Apakah dengan adanya mekanisme pengambilan keputusan melalui voting dapat disimpulkan bahwa kita tak lagi mengamalkan Pancasila, terutama sila keempat, yang menyebutkan musyawarah mufakat? Dengan kata lain, apakah mengambil keputusan melalui suara terbanyak sebagaimana diatur dalam Undang-Undang Dasar 1945 adalah bertentangan dengan Pancasila?

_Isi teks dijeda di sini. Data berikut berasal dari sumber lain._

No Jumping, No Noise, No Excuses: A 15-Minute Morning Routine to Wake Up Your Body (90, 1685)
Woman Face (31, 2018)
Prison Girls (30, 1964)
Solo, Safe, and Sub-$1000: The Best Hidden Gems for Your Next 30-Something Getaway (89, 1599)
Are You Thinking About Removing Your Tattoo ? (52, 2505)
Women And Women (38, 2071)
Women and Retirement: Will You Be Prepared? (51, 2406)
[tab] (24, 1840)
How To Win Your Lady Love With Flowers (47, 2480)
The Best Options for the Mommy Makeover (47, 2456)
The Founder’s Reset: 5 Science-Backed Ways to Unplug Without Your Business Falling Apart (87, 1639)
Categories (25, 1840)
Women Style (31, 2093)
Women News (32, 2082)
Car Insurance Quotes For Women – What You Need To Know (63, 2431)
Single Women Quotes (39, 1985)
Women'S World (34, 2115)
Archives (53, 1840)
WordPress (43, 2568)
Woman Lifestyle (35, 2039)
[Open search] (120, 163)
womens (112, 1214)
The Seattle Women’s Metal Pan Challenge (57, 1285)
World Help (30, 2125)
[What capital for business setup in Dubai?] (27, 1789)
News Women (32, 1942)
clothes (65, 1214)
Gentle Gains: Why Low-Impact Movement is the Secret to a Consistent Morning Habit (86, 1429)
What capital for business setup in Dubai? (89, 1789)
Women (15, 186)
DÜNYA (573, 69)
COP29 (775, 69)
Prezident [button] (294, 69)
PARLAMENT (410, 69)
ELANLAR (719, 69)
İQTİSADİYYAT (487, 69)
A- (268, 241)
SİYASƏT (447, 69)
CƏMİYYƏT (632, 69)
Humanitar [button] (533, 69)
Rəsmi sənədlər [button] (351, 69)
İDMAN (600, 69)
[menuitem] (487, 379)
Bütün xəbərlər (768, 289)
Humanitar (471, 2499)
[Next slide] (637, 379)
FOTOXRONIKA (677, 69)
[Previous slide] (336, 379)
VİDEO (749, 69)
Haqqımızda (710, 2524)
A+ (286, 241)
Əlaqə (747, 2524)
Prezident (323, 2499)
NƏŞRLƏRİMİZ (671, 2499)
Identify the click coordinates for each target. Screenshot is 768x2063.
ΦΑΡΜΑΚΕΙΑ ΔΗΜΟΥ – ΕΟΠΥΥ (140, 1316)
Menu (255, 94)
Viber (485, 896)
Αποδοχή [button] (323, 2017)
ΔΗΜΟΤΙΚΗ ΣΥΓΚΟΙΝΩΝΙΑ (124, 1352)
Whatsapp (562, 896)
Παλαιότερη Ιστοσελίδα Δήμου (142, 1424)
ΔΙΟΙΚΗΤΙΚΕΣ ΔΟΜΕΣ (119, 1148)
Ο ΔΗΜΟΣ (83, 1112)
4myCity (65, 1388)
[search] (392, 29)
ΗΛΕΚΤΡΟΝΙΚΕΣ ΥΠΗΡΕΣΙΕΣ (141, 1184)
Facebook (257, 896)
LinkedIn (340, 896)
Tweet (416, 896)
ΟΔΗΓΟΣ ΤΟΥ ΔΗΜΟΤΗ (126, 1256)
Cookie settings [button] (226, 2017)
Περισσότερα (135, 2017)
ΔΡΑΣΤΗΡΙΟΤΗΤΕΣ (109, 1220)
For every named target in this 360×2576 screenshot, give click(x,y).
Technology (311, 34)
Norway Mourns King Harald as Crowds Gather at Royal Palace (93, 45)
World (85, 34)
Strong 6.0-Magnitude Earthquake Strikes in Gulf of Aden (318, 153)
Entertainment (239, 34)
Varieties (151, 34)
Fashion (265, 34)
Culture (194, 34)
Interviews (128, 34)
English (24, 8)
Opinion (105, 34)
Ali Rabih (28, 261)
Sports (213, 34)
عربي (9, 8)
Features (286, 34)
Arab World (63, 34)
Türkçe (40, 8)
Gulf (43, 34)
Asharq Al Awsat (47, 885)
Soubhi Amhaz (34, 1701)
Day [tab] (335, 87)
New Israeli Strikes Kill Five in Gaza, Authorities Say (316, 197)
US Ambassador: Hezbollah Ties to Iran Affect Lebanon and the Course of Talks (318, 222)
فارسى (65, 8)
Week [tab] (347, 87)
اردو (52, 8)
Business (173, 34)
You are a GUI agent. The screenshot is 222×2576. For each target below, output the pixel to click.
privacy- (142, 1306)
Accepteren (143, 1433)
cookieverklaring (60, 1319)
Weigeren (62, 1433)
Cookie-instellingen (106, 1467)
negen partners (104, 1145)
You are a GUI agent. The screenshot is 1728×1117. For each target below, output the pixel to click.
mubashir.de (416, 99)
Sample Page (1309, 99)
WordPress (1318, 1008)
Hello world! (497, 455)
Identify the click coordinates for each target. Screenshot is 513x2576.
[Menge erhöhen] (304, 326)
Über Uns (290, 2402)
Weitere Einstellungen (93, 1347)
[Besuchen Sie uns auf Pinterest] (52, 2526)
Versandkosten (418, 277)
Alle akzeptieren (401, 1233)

Apapun pendapat anda, Ketua Mahkamah Konstitusi Moh. Mahfud MD, tidak setuju dengan pandangan itu. Menurutnya, musyawarah mufakat merupakan sebuah dorongan moral bangsa. Namun, dalam pelaksanaannya, tidak mungkin kita harus selalu menaati mekanisme musyawarah mufakat secara kaku. “Ketentuan itu tidak bertentangan dengan Pancasila,” tegasnya saat menjadi pembicara dalam acara Temu Rembug dan Sarasehan Nasional yang digelar di Universitas Pancasila, Selasa (29/5).
Menurut dia, tentu saja, dalam setiap pengambilan keputusan mengutamakan musyawarah mufakat. Akan tetapi, jika musyawarah mufakat atau suara bulat tak kunjung didapat, maka mekanisme suara terbanyak bisa digunakan. “Itu yang realistis,” katanya.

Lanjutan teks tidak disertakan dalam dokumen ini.